Zusammen mit einer Gruppen der Psychologen, die ihre Ausbildung zur Zeit im PIB machen, arbeiteten wir mit einem realen psychotherapeutischen Fall. Wir waren bei einer Beratung anwesend, die zwei Stunden dauerte. Während dieser Beratung wurde vom Klienten die sogenannte Anamnese erhoben, und danach wurden Familienkonstellationen auf einem Familienbrett modelliert. Nach der Beratung begann unsere Gruppe die Therapieplanung zusammenstellen, verschiedene Hypothesen zu formulieren, die dann während der Gruppenbesprechung diskutiert wurden.

Die Bilanz der Arbeit wurde in einem Chinesischen Restaurant gezogen, wo wir ein schönes Abendessen hatten.

So stellte der erste Tag des Seminars eine bedeutsame Erfahrung für uns dar.

Prof. Dr. Helm Stierlin im PIB-Zentrum

39. Tag

Heute hatten wir die Fortsetzung des Seminars „Die Methoden der Anamneseerhebung und des Familienbretts in der Systemischen Familientherapie“. Es wurden die Hypothesen besprochen und der therapeutische Plan für diesen Klient bearbeitet. Danach lernten wir die Methode des Familienbretts in der Arbeit benutzen, und wir hatten sogar die Möglichkeit, die persönliche Situation auf dem Familienbrett darzustellen.

Das Familienbrett wurde in der systemischen Familientherapie entwickelt und findet in unterschiedlicher Ausgestaltung Anwendung.

Mit Hilfe der in Form, Größe und Farbe unterschiedlichen Figuren werden auf dem Brett die Familienmitglieder und ihre Beziehung zueinander dargestellt. Es wird möglich, sich die Familie und die Beziehungen untereinander aus verschiedenen Perspektiven und „von oben“ anzusehen. Durch Drehen des Brettes ergeben sich wiederum neue Sichtweisen.

Am Ende des Seminars wurde uns ein Zertifikat überreicht.

Am Abend hatte Evgeny die lexikalische Prüfung im Deutschen, die er erfolgreich bestand. Die Ergebnisse dieser Prüfung wurden in einem Protokoll festgehalten.

40. Tag

Im Laufe vom heutigen Tag beschäftigten wir uns mit KTMS: der ganze Test wurde noch einmal kontrolliert, korrigiert und in die Druckerei zum Drucken gegeben. 

Weil der heutige Tag der letzte Tag in Deutschland war, bereiteten wir uns zur Abreise.
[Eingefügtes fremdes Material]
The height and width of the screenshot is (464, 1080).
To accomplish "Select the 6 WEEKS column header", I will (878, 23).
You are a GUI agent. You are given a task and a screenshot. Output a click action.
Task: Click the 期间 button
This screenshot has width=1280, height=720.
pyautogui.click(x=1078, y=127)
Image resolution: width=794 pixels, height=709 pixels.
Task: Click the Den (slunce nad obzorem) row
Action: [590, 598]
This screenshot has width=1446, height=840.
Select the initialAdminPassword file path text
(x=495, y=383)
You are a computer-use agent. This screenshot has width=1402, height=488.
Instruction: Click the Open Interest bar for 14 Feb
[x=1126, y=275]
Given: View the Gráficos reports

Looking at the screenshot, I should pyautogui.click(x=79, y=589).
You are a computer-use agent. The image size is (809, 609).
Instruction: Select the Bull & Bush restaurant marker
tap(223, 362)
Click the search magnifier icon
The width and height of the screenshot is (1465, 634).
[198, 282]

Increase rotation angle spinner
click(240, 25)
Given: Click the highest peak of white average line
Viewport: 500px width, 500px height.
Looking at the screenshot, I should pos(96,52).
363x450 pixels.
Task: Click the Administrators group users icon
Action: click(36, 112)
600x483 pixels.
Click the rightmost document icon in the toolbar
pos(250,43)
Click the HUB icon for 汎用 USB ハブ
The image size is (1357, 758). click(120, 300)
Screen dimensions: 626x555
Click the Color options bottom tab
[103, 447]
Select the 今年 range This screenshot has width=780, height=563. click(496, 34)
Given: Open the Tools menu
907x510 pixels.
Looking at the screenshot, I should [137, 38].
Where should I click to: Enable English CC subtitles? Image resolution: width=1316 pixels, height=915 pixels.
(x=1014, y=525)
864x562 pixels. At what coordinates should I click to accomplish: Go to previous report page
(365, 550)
Morgen fliegen wir mit einem Frühflug nach Russland. Während dieser Reise bekamen wir unauslöschbare Eindrücke! Wir besuchten sehr viele Museen, lernten deutsche Kultur kennen und bekamen wichtige Kenntnisse und Erfahrung im Bereich der Psychologie. Außerdem hatten wir die Möglichkeit, während des Aufenthalts in Deutschland Deutsch und Englisch zu trainieren.

Wir sind Hans-Werner Gessmann und dem PIB-Zentrum für die Möglichkeit Deutschland zu besuchen sehr dankbar.